Of course, it could just be the fact that i’d just woken up at the time. But i thought i’d make it out to seem like my eyes are red all the time. For dramatic effect. Oh an by the way, i’m typing out this post offline and i’ll probably be posting it up later in the day. It’s about 8:30am-ish right now. So yeah. There might be some disrepancies time wise and subject wise by the time you get to read this post.
So my sleeping schedules fucked up and i’m asleep during the day and awake during the night. I’m practically running on Florida time. Which exactly 12 hours behind from where i am right now. Meaning that if i was in Florida right now, it’d be 8:30pm.
But i’m in Malaysia and it’s 8:30am. And i haven’t slept a peep all night. Well actually i did but it was only like for half an hour. Then my farting roommate came in to my room and we had anal sex.
I’m just kidding of course. He just wanted to watch The Princess Bride. And i couldn’t get back to sleep. Mostly because i decided i wanted to watch The Princess Bride too.
I love that movie. It’s such a classic. I once had a running joke on my site where i would go “Inconceivable!” at every conceivable moment.
It wasn’t very funny.
I was talking to Stephanie last night on AIM. And we got into this small discussion about the running jokes on my site. It was a really small discussion. I didn’t really go that far into it but she did acknowledge the fact that she noticed a theme of running jokes running through my site.
I just re-read that last sentence up there and realized how it barely makes any sense.
Anyway, i thought i’d just talk about some of the running jokes i’ve had on this site. Because well… i can’t think of anything else to write about right now. In fact, i’m just basically typing out everything that i’m thinking about as i go along.
And that last sentence barely makes sense either.
Anyway, i’d hate to quell your impression of how much bad taste i have when it comes to women but yes, the whole Kirsten Dunst infatuation thing, which has been going on for quite some time now, is indeed just a joke. The joke being that Kirsten Dunst is just ‘alright’ and nothing really much to obsess over. And yet i consider her to be the God’s greatest gift to guys and obsess about her like a very obsessed man.

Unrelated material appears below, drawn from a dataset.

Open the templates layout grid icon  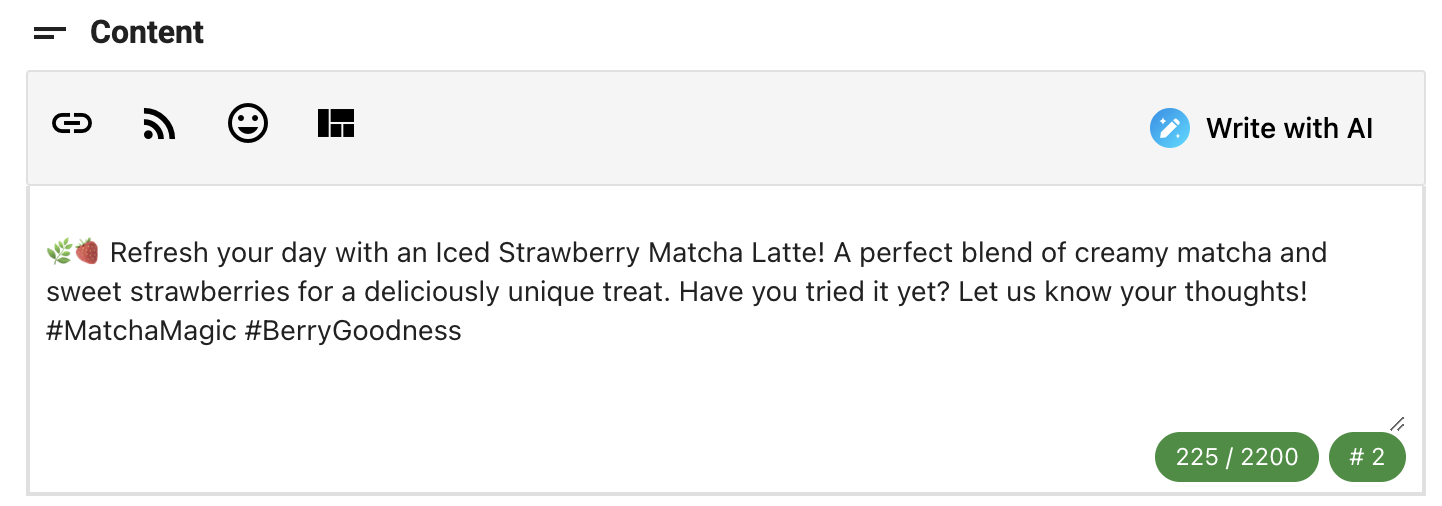pos(336,124)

Not to say that i don’t really like Kirsten Dunst. Hell no. I fucking love her. She’s hot beyond belief. I want to see her naked boobies. So very badly. God, why didn’t they go ahead and make crazy/beautiful have an R rating? That movie was supposed to have Kirsten Dunst nudity! I mean, fucking hell, did you seen her in that scene where she’s in that dark room BRALESS and wearing this tighter than tight t-shirt?? PHWOAR! I mean, look at this!! So close yet so far!!
You know, now that i think about it, i don’t really think this Kirsten Dunst thing’s a running joke at all. She really IS God’s greatest gift to guys!
Or to me at least.
Okay, maybe i can try pointing out other running jokes that’ve been on the site. Like… ah yes. The hit whoring.
The hit whoring’s a running joke too. I actually don’t really care about my hits. I don’t.
Oh alright alright. I’ll try pointing out ANOTHER running joke that’s really a running joke and not something that’s for real like my obsession for Kirsten Dunst’s tits. I mean Kirsten Dunst. And hits.
Okay Kirsten Dunst’s tits and hits.
Actually forget about me pointing out my running jokes. Let’s talk about hits. And Osama bin Laden. Well, as you know, my site’s been taken off Google’s Osama bin Laden search index thing. Meaning that if you were you type in ‘Osama bin Laden naked’, my site wouldn’t show up on their list. Which really really sucks. Because i took great pleasure in refreshing my stats every 10 minutes just to see all the fucked up search referrals i was getting by the minute from people searching for Osama bin Laden this and Osama bin Laden that… only to be tricked into visiting my site and finding nothing at all in relation to what they were looking for.
Instead they just found lots of naked women and some really bad weblogging.
I guess it’s pretty pointless to mention Osama bin Laden on the site now. Since i probably won’t be getting anymore hits off his name. Since fucking Google took my site off their index AGAIN. I mentioned yesterday how they screwed me over with the Zhang Ziyi and Afroman search referrals i was getting a coupla months ago. How they did the exact same thing they’re doing to me now. Taking my site off so that that it wouldn’t show up under those searches.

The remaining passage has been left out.